Re: [RFC] [PATCH 0/1] Introduce emergency raid0 stop for mounted arrays

[NeilBrown]

[-- Attachment #1: Type: text/plain, Size: 2622 bytes --]

On Wed, Aug 01 2018, Guilherme G. Piccoli wrote:

> Currently the md driver completely relies in the userspace to stop an
> array in case of some failure. There's an interesting case for raid0: if
> we remove a raid0 member, like PCI hot(un)plugging an NVMe device, and
> the raid0 array is _mounted_, mdadm cannot stop the array, since the tool
> tries to open the block device (to perform the ioctl) with O_EXCL flag.
>
> So, in this case the array is still alive - users may write to this
> "broken-yet-alive" array and unless they check the kernel log or some
> other monitor tool, everything will seem fine and the writes are completed
> with no errors. Being more precise, direct writes will not work, but since
> usually writes are done in a regular form, i.e., backed by the page
> cache, the most common scenario is an user being able to regularly write
> to a broken raid0, and get all their data corrupted.
>
> PROPOSAL:
> The idea proposed here to fix this behavior is mimic other block devices:
> if one have a filesystem mounted in a block device on top of an NVMe or
> SCSI disk and the disk gets removed, writes are prevented, errors are
> observed and it's obvious something is wrong. Same goes for USB sticks,
> which are sometimes even removed physically from the machine without
> getting their filesystem unmounted before.

### Task requirements
1 > In the raid0 patch message, what flag does mdadm use when it tries to open the block device?
2 > Duplicate everything in the raid0 patch message from "[-- Attachment #1: Type: text/plain, Size: 2622" down to "with O_EXCL flag.".

### Listed entries
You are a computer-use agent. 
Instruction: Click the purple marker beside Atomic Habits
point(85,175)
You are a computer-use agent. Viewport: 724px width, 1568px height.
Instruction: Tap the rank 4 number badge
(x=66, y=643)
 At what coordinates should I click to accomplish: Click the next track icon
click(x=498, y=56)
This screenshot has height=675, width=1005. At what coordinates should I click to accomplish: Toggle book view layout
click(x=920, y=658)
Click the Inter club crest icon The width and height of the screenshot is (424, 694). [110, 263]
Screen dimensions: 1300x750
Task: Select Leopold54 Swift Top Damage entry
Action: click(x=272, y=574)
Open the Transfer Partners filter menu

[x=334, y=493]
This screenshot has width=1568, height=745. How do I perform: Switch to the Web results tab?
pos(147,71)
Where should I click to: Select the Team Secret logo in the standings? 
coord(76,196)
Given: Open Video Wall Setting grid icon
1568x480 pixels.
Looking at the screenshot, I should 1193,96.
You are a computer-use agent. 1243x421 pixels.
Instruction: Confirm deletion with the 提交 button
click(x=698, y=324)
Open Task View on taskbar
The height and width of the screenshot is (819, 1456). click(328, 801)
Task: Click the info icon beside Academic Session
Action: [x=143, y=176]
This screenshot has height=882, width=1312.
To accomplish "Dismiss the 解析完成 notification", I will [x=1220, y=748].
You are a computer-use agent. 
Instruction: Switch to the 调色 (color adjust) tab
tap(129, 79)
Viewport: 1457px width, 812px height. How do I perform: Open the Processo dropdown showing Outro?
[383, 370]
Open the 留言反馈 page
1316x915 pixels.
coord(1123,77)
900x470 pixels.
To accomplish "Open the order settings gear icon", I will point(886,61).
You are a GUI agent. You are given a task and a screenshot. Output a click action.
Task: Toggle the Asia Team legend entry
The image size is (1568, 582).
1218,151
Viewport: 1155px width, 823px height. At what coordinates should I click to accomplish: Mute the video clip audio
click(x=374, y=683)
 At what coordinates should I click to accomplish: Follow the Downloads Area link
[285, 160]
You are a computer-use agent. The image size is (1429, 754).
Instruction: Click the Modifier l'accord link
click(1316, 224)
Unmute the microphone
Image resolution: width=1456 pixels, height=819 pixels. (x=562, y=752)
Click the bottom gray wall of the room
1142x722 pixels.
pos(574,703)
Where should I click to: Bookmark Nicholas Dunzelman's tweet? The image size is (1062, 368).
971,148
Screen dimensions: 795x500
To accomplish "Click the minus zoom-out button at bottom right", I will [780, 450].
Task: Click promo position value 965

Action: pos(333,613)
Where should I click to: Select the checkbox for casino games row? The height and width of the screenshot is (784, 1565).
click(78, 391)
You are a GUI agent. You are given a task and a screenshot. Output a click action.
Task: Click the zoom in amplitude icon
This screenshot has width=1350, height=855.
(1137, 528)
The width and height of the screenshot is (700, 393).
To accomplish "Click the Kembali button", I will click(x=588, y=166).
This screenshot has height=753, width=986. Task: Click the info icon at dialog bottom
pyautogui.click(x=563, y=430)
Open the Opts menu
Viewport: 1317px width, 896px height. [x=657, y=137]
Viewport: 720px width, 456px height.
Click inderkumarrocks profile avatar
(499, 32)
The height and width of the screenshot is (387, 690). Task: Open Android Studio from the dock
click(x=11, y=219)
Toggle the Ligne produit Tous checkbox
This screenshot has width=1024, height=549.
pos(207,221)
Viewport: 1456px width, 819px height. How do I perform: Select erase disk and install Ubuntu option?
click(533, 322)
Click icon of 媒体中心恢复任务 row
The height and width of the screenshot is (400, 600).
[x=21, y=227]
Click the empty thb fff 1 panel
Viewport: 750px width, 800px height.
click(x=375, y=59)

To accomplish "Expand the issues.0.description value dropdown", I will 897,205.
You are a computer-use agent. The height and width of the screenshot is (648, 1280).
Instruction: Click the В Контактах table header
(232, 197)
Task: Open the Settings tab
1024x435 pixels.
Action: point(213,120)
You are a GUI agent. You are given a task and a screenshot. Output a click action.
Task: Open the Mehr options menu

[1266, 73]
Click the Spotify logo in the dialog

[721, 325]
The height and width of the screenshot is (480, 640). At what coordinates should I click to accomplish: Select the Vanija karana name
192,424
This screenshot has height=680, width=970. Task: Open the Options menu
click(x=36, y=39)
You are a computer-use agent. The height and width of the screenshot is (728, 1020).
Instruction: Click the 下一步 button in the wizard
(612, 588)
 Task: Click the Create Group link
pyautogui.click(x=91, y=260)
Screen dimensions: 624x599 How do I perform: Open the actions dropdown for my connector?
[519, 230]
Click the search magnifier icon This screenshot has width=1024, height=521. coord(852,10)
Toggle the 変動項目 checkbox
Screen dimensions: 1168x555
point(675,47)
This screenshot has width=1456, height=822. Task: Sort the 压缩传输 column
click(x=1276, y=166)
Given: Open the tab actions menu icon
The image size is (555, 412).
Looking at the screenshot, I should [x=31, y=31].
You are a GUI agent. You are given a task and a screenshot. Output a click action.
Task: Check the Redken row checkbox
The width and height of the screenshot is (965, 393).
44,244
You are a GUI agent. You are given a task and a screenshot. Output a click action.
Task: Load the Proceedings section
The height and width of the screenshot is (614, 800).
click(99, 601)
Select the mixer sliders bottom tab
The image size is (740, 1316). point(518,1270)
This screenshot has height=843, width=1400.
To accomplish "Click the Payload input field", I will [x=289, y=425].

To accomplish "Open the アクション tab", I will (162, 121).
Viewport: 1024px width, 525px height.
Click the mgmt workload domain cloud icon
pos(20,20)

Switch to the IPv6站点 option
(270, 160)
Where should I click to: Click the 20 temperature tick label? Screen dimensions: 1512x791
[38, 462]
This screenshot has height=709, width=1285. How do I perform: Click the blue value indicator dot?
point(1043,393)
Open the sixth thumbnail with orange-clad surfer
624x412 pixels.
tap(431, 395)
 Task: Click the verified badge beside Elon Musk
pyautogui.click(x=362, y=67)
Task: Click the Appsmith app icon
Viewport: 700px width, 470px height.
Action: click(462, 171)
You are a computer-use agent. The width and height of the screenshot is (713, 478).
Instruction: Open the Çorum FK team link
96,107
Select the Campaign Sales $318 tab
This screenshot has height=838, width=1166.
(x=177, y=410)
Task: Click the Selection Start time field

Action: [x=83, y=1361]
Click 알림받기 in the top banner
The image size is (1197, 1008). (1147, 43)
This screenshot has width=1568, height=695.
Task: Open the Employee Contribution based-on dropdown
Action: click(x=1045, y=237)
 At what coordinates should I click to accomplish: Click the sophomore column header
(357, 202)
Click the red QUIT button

### Solutions
1 > The O_EXCL flag.

2 >
[-- Attachment #1: Type: text/plain, Size: 2622 bytes --]

On Wed, Aug 01 2018, Guilherme G. Piccoli wrote:

> Currently the md driver completely relies in the userspace to stop an
> array in case of some failure. There's an interesting case for raid0: if
> we remove a raid0 member, like PCI hot(un)plugging an NVMe device, and
> the raid0 array is _mounted_, mdadm cannot stop the array, since the tool
> tries to open the block device (to perform the ioctl) with O_EXCL flag.